Types plus que personnages bien individualisés, les membres de la famille qui se déchire chez Denis Marleau réactivent à leur manière la question de l’éducation des femmes. Certes, leurs attitudes tournent en dérision les précieuses ridicules comme le faisait Molière, mais aussi l’arbitraire des rôles sociaux imposés à chacun. Ceux d’hier comme ceux d’aujourd’hui. La présence de deux jongleurs dans le rôle de valets participe discrètement de ce parti pris. Les changements de décor donnent à ces circassiens l’occasion de petits numéros, sortes de pieds de nez à la comédie domestique qui se joue devant eux. Hommes et femmes, jeunes et vieux sont donc entraînés dans la même joyeuse raillerie. La mère Philaminte (Christiane Pasquier), sa sœur Bélise (Sylvie Léonard), sa fille Armande et leur maître à penser Trissotin (Carl Béchard) sont à peine plus chargés que les autres.
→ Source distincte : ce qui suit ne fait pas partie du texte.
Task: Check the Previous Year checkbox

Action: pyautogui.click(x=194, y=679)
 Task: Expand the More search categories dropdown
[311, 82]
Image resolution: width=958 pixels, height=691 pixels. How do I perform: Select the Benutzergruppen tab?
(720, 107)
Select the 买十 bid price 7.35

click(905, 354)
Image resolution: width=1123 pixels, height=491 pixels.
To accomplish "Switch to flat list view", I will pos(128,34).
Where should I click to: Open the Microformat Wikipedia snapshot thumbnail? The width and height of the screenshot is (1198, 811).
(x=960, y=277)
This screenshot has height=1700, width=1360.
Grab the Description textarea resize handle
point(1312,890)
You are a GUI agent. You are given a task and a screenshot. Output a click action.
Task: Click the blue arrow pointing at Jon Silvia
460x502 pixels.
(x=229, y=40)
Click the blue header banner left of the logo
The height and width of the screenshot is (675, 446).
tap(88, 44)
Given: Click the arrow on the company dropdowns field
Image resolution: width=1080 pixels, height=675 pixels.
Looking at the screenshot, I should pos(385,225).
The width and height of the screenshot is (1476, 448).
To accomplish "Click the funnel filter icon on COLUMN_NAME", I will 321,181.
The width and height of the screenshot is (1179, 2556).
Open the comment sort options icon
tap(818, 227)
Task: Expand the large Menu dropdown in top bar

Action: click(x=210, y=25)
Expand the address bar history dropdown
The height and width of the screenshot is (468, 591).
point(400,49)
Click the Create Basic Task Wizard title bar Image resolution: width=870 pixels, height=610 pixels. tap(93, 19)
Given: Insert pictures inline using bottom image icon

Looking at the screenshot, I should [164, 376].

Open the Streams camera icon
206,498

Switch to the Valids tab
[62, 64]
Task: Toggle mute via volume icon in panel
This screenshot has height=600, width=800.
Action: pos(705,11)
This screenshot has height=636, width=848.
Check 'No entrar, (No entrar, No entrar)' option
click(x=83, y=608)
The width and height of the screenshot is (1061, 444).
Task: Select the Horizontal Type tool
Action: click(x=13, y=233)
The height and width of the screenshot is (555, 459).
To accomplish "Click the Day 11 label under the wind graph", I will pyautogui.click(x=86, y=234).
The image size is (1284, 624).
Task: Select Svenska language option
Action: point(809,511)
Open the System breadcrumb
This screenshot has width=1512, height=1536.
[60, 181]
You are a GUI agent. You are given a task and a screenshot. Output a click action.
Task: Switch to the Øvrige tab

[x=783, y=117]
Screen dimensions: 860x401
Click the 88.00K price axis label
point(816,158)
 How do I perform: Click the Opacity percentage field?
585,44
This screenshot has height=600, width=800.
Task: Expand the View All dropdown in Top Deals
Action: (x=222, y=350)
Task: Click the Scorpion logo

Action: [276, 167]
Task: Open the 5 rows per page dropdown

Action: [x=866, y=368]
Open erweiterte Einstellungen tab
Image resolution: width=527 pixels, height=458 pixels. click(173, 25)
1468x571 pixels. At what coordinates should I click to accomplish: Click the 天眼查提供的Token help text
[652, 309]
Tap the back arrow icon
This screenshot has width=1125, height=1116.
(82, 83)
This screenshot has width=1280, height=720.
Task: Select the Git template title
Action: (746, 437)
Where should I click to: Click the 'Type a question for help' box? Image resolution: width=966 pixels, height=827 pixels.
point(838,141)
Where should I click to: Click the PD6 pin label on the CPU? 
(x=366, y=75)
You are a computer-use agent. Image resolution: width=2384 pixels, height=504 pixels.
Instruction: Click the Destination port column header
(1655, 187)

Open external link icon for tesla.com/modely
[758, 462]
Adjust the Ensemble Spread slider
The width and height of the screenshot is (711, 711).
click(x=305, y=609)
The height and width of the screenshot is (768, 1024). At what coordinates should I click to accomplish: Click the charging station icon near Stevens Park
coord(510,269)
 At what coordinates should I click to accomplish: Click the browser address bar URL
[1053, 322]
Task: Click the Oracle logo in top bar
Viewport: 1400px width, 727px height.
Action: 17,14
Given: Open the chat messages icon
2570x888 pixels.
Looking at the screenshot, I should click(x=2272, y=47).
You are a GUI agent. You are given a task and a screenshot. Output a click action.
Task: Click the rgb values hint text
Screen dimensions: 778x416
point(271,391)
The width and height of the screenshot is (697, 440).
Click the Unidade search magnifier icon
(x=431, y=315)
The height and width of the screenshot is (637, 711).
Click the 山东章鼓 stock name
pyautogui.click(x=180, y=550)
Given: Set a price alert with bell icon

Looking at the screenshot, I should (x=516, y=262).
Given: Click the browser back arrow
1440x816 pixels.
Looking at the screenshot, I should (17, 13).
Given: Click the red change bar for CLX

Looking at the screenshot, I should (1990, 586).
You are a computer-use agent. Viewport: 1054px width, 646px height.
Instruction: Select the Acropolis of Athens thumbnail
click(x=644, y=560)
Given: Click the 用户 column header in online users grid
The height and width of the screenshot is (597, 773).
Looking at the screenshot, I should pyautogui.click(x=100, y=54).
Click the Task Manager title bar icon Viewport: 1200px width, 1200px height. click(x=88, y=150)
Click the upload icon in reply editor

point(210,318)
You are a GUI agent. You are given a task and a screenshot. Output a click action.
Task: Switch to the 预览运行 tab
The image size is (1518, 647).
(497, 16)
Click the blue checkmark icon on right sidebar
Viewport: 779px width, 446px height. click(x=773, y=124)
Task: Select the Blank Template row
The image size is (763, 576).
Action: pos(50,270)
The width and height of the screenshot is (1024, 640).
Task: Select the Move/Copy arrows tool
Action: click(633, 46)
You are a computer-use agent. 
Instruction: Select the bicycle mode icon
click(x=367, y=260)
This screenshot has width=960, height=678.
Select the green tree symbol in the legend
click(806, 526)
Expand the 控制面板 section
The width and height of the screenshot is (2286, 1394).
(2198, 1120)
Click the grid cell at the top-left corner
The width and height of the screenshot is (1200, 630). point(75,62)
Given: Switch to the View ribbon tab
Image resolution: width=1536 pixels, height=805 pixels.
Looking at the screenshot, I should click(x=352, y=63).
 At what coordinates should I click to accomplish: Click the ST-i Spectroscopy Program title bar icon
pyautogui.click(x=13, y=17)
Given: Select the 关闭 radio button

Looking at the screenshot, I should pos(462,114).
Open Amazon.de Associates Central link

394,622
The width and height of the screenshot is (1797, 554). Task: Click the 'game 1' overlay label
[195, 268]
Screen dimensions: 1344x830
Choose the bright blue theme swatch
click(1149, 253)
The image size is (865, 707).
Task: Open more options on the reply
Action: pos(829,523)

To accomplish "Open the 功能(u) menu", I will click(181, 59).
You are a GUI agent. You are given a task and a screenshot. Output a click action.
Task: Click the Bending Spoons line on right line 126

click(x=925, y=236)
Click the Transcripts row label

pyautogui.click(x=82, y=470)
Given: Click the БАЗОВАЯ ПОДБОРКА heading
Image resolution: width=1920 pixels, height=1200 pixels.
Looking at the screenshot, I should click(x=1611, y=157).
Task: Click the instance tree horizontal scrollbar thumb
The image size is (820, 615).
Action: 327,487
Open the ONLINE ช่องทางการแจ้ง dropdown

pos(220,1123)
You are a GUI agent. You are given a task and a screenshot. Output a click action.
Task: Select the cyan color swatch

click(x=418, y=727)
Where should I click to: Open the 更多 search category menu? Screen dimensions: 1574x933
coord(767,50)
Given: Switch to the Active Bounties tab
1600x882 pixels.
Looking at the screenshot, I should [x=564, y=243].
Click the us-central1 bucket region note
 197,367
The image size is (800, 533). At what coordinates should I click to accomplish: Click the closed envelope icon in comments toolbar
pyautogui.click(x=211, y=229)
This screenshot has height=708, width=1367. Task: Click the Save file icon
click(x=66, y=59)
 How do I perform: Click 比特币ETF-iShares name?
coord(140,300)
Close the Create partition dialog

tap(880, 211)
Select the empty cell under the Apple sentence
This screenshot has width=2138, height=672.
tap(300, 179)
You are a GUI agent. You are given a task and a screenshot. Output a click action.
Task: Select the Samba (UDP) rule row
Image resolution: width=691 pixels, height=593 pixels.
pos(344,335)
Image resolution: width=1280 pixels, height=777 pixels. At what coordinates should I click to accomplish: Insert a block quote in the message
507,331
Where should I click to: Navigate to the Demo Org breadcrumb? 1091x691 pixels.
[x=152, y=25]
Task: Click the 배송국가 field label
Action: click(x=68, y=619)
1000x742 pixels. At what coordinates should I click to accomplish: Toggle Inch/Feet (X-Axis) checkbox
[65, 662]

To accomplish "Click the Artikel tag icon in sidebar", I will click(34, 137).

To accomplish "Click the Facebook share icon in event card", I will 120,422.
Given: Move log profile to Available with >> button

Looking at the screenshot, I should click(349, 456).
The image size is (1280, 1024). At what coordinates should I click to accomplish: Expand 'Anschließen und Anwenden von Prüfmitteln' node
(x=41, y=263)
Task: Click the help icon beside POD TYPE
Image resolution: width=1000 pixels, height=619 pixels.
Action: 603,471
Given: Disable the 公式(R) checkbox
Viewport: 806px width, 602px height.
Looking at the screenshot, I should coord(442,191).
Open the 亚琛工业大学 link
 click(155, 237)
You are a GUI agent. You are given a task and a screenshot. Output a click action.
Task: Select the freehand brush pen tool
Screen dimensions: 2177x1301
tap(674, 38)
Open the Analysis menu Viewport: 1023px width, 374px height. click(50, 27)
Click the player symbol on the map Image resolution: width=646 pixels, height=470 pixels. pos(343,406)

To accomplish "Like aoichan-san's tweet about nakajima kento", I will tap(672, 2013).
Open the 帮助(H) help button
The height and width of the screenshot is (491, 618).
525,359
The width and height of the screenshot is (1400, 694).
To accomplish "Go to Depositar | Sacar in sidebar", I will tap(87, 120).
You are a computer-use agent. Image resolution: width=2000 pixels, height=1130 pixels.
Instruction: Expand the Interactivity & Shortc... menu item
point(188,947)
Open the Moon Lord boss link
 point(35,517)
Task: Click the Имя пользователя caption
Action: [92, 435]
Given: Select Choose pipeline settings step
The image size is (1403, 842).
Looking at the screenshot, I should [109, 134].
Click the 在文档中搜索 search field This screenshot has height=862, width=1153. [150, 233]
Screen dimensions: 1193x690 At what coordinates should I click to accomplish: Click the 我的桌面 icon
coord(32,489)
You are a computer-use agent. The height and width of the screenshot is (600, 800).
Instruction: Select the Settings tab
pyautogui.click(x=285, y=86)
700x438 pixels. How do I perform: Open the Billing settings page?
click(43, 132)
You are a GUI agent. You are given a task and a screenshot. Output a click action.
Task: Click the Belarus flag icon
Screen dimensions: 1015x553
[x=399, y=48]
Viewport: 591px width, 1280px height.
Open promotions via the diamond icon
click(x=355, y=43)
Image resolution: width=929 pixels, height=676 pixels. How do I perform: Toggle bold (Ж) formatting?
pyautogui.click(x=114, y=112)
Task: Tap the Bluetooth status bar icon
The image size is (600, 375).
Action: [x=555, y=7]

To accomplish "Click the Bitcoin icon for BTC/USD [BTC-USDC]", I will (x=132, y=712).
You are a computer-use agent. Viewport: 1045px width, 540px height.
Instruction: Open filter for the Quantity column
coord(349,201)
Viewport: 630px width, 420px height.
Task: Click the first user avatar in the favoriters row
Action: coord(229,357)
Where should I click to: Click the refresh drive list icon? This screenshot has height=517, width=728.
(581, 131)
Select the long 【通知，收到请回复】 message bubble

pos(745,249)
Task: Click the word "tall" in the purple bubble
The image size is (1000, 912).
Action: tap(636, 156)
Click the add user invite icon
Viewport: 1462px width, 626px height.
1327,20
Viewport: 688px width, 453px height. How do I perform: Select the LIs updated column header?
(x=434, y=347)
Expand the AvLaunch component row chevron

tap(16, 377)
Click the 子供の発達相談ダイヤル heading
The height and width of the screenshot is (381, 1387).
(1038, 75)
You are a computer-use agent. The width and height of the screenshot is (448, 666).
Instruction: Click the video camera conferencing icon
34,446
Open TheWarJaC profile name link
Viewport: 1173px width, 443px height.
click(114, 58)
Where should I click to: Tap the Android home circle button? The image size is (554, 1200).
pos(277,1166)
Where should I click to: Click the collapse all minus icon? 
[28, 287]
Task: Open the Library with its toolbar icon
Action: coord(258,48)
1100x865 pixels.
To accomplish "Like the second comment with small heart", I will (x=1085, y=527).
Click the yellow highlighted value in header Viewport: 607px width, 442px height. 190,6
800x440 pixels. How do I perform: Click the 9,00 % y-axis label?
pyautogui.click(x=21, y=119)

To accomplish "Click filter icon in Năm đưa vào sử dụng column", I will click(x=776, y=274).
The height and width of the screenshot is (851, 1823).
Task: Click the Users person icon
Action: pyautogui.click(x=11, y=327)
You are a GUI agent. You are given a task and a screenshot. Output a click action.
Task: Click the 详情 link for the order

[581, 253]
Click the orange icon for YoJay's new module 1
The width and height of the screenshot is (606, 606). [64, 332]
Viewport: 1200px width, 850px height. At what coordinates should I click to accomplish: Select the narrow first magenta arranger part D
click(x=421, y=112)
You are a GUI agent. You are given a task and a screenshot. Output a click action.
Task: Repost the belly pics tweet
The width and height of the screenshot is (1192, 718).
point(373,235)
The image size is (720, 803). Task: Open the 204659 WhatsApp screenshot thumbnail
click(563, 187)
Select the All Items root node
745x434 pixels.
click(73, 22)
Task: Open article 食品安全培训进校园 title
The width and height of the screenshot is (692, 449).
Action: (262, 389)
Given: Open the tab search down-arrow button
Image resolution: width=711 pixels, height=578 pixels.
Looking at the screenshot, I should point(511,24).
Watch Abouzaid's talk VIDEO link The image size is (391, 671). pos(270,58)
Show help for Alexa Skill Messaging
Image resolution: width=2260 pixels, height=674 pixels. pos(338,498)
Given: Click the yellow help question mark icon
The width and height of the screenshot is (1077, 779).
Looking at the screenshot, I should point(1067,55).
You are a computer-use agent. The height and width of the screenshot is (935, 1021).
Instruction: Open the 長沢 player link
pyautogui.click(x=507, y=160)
Pourtant grandes amatrices de philosophie et désireuses de se placer au faîte de la vie intellectuelle de leur société, les trois femmes ne parviennent qu’à s’entourer d’un fragile vernis de culture mis à mal par le groupe antagoniste composé d’Henriette, de son père Chrysale (Henri Chassé) et du frère de celui-ci, Ariste (Bruno Marcil), critiques du pédantisme et partisans d’un mode de vie terre à terre.

L’objet du conflit : le mariage d’Henriette. Que le premier parti veut conclure avec le prétentieux Trissotin, et le second avec Clitandre, ancien prétendant d’Armande et à présent amoureux de sa sœur. Opposés par leurs jeux très différents, l’un maniéré, l’autre tout en bonhomie et en nonchalance, les deux groupes incarnent des positions tranchées qui parcourent les siècles sans s’arrêter. Et sans s’altérer. Le stéréotype de la femme au foyer continue d’être concurrencé par celui de la femme émancipée. Tout comme le monde de la culture ne cesse d’être méprisé par ceux qui s’en sentent exclus. Ce qui fait des Femmes savantes de Denis Marleau un parfait carrefour entre la cour du Roi-Soleil et les années 1950, en France ou au Québec. Les deux pays ont vu naître en même temps les prémices de la libération de la femme. Ces rencontres de cultures et d’époques offrent une richesse interprétative et assoient la réussite de cette mise en scène. Après son brillant passage à la Comédie-Française avec Agamemnon de Sénèque, Denis Marleau confirme sa capacité à s’approprier tous types de pièces, alors qu’il avait jusqu’ici privilégié des auteurs contemporains, comme ceux de l’OuLiPo.